David Phinney has an interesting post on a Blanket Insurance Waiver for Iraq reconstruction:

I have a curious memo, “Blanket Insurance Waiver,” which apparently allows Halliburton/KBR to waive insurance requirements — read cut the “costs” — to potential subcontractors working under Halliburton’s sweeping military logistics contract, known as LOGCAP.

It was approved November 26, 2002, by four top-level KRR managers.
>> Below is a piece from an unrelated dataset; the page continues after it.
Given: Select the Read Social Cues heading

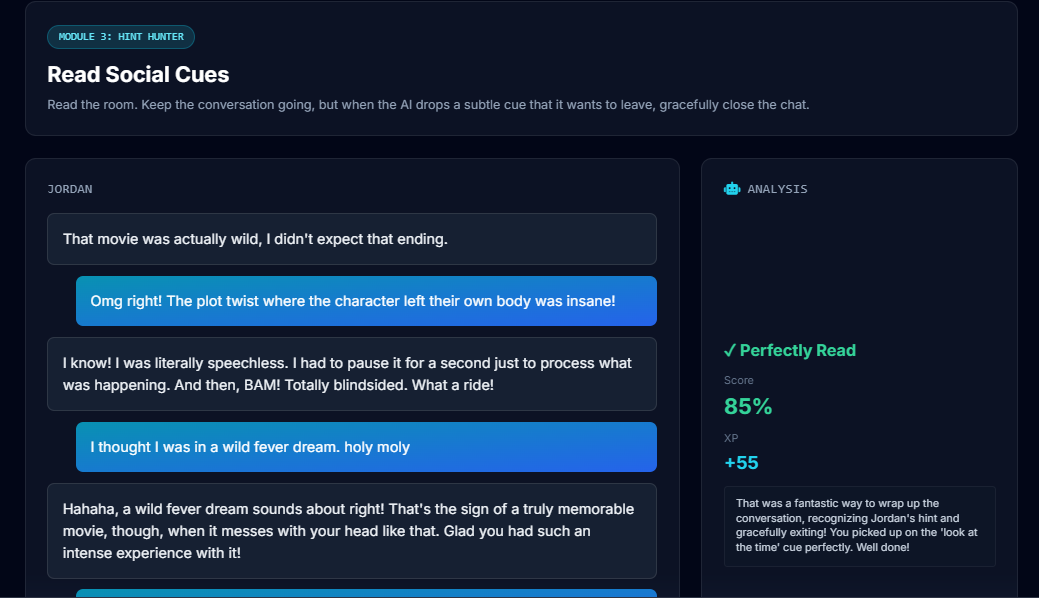Looking at the screenshot, I should (138, 75).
It apparently grants sweeping discretion to KBR contract officers in the field, i.e., Iraq, to disregard Defense Base Act insurance requirements when subcontractors claim they can’t find a suitable insurance carrier.

One contracting insider believes that KBR’s contracting officers routinely used the waiver to help non-US businesses land multi-million-dollar contracts under the logistics deal.

This insider notes that because insurance coverage for workers is mandatory on Pentagon contracts, the waiver grants great liberties to a contracting officer who waives the requirement.

“In 2004-2005, coverage was running from $27 to $35 per $100 of wages. Essentially, providing a waiver to foreign firms gives them an automatic 27-35% price advantage on Labor Contracts over honest American entities,” the insider says.

A prominent attorney working on Iraq contract fraud tells me that this memorandum may be cause for crying foul on every contract that received the waiver.

“There is a potential False Claims Act claim here. It’s would be a little difficult to pin down the Government’s damages, but clearly, if KBR must require subcontractors to obtain insurance, and it’s not doing so, then every invoice certifying contract compliance is a false claim.” (See qualifying analysis below.)

Another prominent government attorney tells me he’s not so sure, but regardless of the blanket legal interpretations, allowing a private contract officer the personal discretion to waive insurance requirements opens the door to some handy favoritism that could potentially be rewarded with generous kickbacks.

That’s one reason why numerous sources tell me the special inspector general charged with investigating Iraq contracting is looking hard at the hidden layers of subcontractors working underneath Halliburton/KBR.

Halliburton/KBR has now billed $16 billion since the war on terror began largely from its business in coordinating camp construction and maintenance, food services and supply convoys in Iraq and Afghanistan. (That’s my rough estimate on the Pentagon’s tab.)

Much of that work has been handed out to subcontractors, while KBR tacks on a percentage surcharge for awarding and coordinating the contracts. (Imagine a pyramid of contractors with Houston-based KBR sitting at the top.)

The four KBR managers who signed the memo are:
– Tod E. Nickels, senior procurement and materials manager
– John Downey, project general manager (LOGCAP) project
– Bob Herndon, vice president, operations maintenance and logistics
– Tom Crum, chief operating officer.

David’s post includes, besides the above, a response from an attorney regarding the waiver that’s worth reading. The plot thickens on the fiasco known as reconstruction that contributed more to the insurgency than most have yet to acknowledge.